## WORK TO COMPLETE
Could you reproduce the equality and diversity statement below word for word, from its first line to its last?

Equality & Diversity
We support the University’s commitment to fostering an inclusive culture which promotes equality, values diversity and maintains a working, learning and social environment in which the rights and dignity of all our staff and students are respected.
Our Equality, Diversity & Inclusion committee, made up of a broad range of staff and students, coordinates with other committees across the School and University to ensure that we keep abreast of new opportunities to help us meet our goals, and advise on where we can improve. We aim to support students and staff at all stages of their career development, through mentorship, training, reviews, research group activities, flexible working and supporting funding applications.
Gender and Intersectional Equality

We have been awarded the Athena SWAN Bronze Award. The Athena SWAN Charter encourages and recognises our commitment to advancing gender and intersectional equality. Our Athena SWAN submission includes a detailed Action Plan for the next 5 years, to help us address the School's main equality and diversity challenges. Our key priorities are:
- To address gender inequality within senior roles, professional, technical and operational staff, research seminars and curriculum;
- To provide improved support for career development;
- To improve the sense of cohesion and inclusion;
- To improve well-being and workload.
Anti-racism Commitment
We are an academic community that embraces and values people from all backgrounds and we do not tolerate racism in any form. As individuals and as part of a wider community of archaeologists here at Oxford we acknowledge that we must re-examine the way we approach everything we do and represent. Taking a stand for values of inclusivity and fairness is a continual process. Our discipline, like many others, shares a complex history with race. We must grasp the opportunity to listen carefully to voices both within and without our discipline.

## SUPPLIED DATA
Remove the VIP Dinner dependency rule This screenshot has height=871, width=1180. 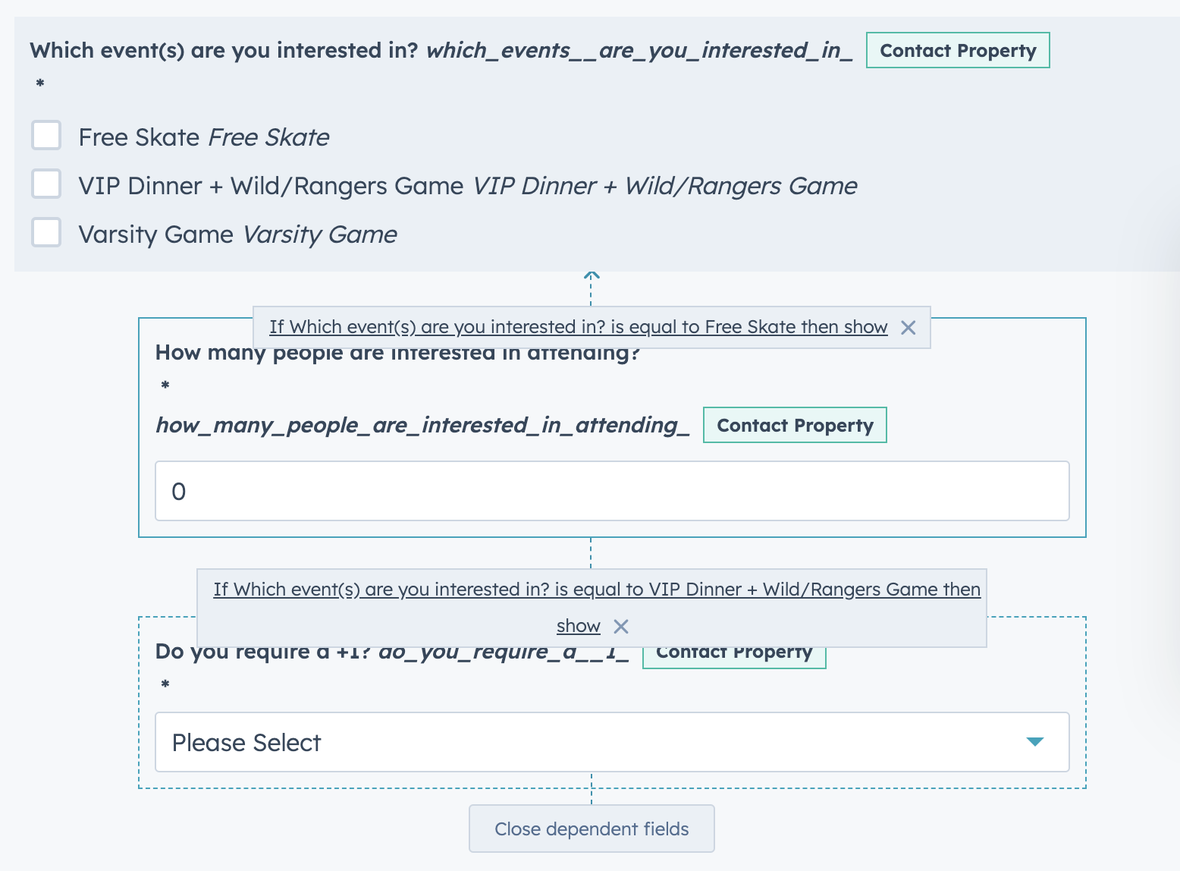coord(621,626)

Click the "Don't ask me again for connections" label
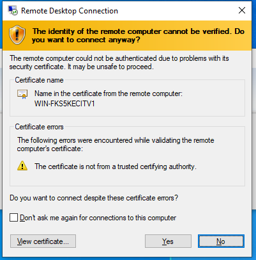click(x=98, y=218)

## RESPONSE FOR THIS EXERCISE
Equality & Diversity
We support the University’s commitment to fostering an inclusive culture which promotes equality, values diversity and maintains a working, learning and social environment in which the rights and dignity of all our staff and students are respected.
Our Equality, Diversity & Inclusion committee, made up of a broad range of staff and students, coordinates with other committees across the School and University to ensure that we keep abreast of new opportunities to help us meet our goals, and advise on where we can improve. We aim to support students and staff at all stages of their career development, through mentorship, training, reviews, research group activities, flexible working and supporting funding applications.
Gender and Intersectional Equality

We have been awarded the Athena SWAN Bronze Award. The Athena SWAN Charter encourages and recognises our commitment to advancing gender and intersectional equality. Our Athena SWAN submission includes a detailed Action Plan for the next 5 years, to help us address the School's main equality and diversity challenges. Our key priorities are:
- To address gender inequality within senior roles, professional, technical and operational staff, research seminars and curriculum;
- To provide improved support for career development;
- To improve the sense of cohesion and inclusion;
- To improve well-being and workload.
Anti-racism Commitment
We are an academic community that embraces and values people from all backgrounds and we do not tolerate racism in any form. As individuals and as part of a wider community of archaeologists here at Oxford we acknowledge that we must re-examine the way we approach everything we do and represent. Taking a stand for values of inclusivity and fairness is a continual process. Our discipline, like many others, shares a complex history with race. We must grasp the opportunity to listen carefully to voices both within and without our discipline.